Vierte Impfung für alle im Herbst
Massive Neubestellungen sollen freie Vakzin-Wahl erlauben. Daran gibt es Kritik.
BERLIN Die Bundesregierung wird für den Herbst weitere CoronaImpfstoffdosen kaufen. Das kündigte Gesundheitsminister Karl Lauterbach am Mittwoch in Berlin an. Dafür würden 830 Millionen Euro im Haushalt zusätzlich zur Verfügung gestellt. „Wir setzen auf ein breites Portfolio“, sagte er angesichts der Ungewissheit, welche Virusvariante im Herbst dominant sein wird: „Wir müssen auf alle Eventualitäten vorbereitet sein.“
Für die sogenannte Wuhan-Variante wie Delta habe man ausreichend Impfstoff, sagte der SPD-Politiker. Für die Omikron-Variante sei bei der Firma Biontech ein angepasster Impfstoff bestellt worden. Von der US-Firma Moderna werde nun ein sogenannter bivalenter Impfstoff bezogen, der gegen beide Varianten wirken kann. Dafür würden die 830 Millionen Euro eingesetzt.
„Ich muss so viel Impfstoff haben, dass ich im Notfall so viel habe, dass ich alle impfen lassen kann“, sagte der Gesundheitsminister. Geplant sei, dass sich interessierte Bürgerinnen und Bürger bis zum Herbst mit einem Impfstoff ihrer Wahl zum vierten Mal impfen lassen können. Dieses Versprechen der freien Auswahl solle auch gelten, wenn sich alle Interessierten mit demselben Impfstoff impfen lassen wollen – und andere Impfstoffe dann verfallen. „Wenn neue Varianten kommen und neue Impfstoffe, muss man neue Impfstoffe beschaffen, derweil ein Teil der alten Impfstoffe verfällt“, sagte der Minister.
Lauterbach sagte, er halte eine generelle Empfehlung der Ständigen Impfkommission für eine vierte Impfung für „wünschenswert“; allerdings fehle für eine solche Empfehlung derzeit die medizinische Grundlage, da noch lange nicht klar sei, mit welchen Varianten es das Land im Herbst zu tun haben werde.
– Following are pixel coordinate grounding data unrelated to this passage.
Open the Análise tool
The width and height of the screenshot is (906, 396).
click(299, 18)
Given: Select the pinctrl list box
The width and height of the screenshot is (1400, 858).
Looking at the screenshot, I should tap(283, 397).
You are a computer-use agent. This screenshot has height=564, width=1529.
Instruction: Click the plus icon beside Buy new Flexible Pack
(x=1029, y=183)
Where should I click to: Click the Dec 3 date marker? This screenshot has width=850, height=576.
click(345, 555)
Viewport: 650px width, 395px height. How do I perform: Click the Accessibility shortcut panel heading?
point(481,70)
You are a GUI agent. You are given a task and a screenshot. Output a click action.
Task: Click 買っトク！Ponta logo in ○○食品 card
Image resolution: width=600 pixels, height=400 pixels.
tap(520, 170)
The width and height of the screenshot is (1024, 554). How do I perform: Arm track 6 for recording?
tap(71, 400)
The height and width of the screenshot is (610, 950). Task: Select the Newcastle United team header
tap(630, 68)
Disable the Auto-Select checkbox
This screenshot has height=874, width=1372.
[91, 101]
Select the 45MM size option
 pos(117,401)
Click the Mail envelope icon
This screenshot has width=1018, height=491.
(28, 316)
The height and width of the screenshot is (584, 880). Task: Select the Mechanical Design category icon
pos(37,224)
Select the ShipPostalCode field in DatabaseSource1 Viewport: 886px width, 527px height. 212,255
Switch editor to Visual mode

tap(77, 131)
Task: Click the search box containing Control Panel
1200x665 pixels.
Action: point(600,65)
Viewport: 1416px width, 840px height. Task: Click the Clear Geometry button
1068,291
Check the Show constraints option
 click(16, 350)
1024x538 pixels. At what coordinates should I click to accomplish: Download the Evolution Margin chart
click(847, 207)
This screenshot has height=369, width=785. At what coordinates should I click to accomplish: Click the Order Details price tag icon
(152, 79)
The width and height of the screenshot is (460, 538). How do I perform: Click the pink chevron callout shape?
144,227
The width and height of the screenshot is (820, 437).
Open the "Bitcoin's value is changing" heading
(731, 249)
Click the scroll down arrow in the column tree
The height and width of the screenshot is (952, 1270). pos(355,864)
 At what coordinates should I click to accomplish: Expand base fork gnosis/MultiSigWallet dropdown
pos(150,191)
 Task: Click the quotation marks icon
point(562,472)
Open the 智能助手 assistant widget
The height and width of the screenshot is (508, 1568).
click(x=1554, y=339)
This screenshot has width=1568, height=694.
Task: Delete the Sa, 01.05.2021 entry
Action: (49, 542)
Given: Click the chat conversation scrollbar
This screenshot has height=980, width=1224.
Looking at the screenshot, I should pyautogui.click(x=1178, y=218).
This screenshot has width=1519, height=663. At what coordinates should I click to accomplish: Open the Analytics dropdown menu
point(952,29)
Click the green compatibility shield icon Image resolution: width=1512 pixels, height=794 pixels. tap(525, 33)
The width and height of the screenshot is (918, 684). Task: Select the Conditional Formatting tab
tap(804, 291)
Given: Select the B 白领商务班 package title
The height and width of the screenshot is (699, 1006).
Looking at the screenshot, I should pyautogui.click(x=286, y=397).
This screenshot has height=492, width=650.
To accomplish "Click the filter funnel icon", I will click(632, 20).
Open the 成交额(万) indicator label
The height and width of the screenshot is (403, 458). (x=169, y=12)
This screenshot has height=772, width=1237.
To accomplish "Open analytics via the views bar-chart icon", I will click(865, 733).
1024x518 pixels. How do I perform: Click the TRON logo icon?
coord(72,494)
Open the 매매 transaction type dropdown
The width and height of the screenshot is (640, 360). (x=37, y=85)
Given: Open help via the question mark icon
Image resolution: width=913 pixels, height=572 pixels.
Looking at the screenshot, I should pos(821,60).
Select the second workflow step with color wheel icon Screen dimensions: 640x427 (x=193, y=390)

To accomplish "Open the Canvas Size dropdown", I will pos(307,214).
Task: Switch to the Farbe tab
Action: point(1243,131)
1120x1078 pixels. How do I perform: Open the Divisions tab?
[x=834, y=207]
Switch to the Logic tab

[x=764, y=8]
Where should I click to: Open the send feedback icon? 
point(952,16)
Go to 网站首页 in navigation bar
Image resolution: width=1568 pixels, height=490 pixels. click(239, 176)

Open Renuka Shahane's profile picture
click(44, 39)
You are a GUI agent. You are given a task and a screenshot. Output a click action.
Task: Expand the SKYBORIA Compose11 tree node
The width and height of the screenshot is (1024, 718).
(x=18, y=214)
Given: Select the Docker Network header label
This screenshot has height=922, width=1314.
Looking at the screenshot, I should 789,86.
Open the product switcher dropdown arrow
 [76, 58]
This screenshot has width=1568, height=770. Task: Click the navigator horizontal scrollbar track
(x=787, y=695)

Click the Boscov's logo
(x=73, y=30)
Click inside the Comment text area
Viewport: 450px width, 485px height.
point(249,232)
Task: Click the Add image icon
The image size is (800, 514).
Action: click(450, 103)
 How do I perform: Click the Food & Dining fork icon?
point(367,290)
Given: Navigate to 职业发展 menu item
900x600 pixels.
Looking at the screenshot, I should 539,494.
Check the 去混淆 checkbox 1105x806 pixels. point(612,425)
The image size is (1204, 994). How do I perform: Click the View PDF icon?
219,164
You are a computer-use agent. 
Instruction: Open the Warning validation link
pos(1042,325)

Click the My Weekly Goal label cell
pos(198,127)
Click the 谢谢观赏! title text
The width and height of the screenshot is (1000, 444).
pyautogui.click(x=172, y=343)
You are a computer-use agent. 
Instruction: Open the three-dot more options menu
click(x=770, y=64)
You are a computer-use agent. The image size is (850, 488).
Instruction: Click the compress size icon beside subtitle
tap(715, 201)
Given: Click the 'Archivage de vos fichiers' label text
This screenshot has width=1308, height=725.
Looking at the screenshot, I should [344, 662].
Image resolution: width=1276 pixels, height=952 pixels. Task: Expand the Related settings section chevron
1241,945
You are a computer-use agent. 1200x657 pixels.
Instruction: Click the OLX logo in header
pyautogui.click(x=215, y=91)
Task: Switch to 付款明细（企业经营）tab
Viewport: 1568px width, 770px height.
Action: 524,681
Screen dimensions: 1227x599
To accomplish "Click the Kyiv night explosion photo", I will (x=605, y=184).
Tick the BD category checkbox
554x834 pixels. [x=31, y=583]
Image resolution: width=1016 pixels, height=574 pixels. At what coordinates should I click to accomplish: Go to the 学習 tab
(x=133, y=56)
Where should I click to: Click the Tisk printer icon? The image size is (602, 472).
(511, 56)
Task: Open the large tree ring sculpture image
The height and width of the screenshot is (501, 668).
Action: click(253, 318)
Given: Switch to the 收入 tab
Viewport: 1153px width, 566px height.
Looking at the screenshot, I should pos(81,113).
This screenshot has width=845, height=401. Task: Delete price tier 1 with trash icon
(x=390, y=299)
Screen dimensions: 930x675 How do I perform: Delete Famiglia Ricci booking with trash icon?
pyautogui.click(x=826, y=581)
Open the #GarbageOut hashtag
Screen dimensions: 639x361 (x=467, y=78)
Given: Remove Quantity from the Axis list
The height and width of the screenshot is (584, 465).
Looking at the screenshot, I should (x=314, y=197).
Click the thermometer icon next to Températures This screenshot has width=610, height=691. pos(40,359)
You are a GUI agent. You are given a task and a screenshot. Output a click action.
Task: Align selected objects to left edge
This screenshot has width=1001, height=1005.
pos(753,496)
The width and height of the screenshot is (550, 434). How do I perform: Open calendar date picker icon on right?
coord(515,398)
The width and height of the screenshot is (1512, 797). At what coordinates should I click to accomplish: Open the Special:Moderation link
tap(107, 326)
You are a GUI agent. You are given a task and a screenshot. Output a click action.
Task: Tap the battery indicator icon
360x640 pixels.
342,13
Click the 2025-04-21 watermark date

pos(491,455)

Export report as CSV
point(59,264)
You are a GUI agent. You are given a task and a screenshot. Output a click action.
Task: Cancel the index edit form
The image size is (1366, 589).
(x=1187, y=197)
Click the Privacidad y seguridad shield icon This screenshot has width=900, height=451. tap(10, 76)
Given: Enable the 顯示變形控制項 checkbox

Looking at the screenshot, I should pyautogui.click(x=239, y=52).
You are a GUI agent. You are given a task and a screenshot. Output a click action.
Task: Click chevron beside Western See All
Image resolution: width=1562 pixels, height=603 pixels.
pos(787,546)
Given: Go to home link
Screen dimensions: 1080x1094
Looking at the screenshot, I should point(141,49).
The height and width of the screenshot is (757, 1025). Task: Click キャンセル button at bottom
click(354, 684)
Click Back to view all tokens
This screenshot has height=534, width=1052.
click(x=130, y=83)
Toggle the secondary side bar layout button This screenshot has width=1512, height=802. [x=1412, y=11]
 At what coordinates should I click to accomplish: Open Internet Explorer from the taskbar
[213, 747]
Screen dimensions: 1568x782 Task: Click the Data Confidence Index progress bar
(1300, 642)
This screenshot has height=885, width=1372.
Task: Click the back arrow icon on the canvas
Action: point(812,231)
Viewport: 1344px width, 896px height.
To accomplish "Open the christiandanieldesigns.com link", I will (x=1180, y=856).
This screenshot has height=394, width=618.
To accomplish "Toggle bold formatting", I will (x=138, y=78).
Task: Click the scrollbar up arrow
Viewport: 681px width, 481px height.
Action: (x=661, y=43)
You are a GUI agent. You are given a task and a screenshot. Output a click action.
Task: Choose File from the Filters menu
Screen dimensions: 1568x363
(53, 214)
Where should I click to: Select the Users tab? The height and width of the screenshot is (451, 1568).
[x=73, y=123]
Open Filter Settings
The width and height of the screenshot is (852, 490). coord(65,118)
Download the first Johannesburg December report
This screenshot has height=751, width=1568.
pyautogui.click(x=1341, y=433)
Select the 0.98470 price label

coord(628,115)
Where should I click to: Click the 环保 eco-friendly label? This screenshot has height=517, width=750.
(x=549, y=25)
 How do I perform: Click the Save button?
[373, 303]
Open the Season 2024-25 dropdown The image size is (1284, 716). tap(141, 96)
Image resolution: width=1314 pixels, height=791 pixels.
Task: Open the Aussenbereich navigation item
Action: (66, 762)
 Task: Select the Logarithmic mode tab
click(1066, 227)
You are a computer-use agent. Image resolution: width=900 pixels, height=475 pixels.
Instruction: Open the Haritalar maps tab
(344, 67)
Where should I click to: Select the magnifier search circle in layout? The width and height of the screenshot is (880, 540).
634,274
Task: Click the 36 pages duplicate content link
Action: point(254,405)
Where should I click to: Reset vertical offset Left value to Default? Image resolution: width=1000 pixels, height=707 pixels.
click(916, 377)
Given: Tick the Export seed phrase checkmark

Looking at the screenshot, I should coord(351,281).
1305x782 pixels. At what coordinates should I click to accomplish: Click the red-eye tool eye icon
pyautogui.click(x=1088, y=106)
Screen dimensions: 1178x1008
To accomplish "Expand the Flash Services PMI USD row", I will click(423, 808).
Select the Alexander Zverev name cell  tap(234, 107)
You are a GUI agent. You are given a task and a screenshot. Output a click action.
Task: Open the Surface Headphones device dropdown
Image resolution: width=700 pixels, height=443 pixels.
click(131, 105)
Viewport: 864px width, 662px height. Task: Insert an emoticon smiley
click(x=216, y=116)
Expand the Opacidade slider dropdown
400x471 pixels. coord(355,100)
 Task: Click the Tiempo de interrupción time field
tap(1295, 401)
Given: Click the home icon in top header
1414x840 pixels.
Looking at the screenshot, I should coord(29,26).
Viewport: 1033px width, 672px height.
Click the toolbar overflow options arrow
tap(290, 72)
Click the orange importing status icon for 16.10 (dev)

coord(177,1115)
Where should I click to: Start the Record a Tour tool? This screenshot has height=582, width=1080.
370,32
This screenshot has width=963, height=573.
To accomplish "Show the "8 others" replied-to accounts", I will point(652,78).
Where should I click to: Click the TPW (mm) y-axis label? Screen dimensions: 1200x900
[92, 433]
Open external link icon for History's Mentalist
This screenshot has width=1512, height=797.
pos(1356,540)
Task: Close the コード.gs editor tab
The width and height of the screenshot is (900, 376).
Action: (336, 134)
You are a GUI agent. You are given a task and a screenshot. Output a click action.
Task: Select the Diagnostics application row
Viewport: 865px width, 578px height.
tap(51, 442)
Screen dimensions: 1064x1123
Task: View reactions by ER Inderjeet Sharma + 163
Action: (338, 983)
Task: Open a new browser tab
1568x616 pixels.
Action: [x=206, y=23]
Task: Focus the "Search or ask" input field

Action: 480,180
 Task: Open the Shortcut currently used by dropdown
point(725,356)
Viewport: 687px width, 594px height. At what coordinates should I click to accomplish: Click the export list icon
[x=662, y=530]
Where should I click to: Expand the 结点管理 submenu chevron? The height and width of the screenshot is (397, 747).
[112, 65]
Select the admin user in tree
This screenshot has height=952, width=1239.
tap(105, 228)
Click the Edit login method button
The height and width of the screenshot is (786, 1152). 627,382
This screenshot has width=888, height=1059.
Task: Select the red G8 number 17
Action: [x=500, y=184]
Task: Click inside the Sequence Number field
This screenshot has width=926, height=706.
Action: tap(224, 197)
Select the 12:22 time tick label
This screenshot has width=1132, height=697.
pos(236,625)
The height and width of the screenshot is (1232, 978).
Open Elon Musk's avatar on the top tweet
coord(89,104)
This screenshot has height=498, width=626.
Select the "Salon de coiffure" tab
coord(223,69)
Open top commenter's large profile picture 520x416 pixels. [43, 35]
Die Impfzentren würden mit einer maximalen Unterstützung von 100 Millionen Euro pro Monat vom Bund weiter finanziert, kündigte er an.
Der gesundheitspolitische Sprecher der CDU/CSU-Bundestagsfraktion,
Tino Sorge (CDU), kritisierte Lauterbachs Pläne. „Es ist vernünftig, beim Impfstoff für den Herbst mit verschiedenen denkbaren Varianten zu planen. Heute aber zeigt sich erneut, dass Minister Lauterbach mit seiner Einkaufspolitik massive Überschüsse in Kauf nimmt“, sagte Sorge unserer Redaktion. Der Gesundheitsminister weite die Beschaffung um zusätzliche 830 Millionen Euro aus, obwohl die Lager schon jetzt überliefen.
„Schon in den letzten Monaten hat Minister Lauterbach viel zu viel Impfstoff bestellt. Allein bis zum Juni werden rund 100 Millionen Dosen die deutschen Lager füllen. Auch international nimmt kaum ein Land mehr Spenden an“, kritisierte der CDU-Politiker. Eine Einkaufsstrategie gebe es offensichtlich nicht. „Stattdessen kauft die Bundesregierung mehr oder weniger alles, was auf dem Markt ist. Minister Lauterbach muss endlich Transparenz schaffen, Zahlen offenlegen und klarstellen, wie viele ungenutzte Dosen vernichtet werden müssen – und welche Kosten daraus folgen werden“, forderte Sorge.
Bislang sind in Deutschland nach den aktuellen Angaben des Bundesgesundheitsministeriums mindestens 63,1 Millionen Menschen und somit ein Anteil von 75,8 Prozent der Gesamtbevölkerung zweimal geimpft und haben somit eine Grundimmunisierung. Eine Auffrischungsimpfung haben bislang insgesamt 59,6 Prozent der Bevölkerung erhalten.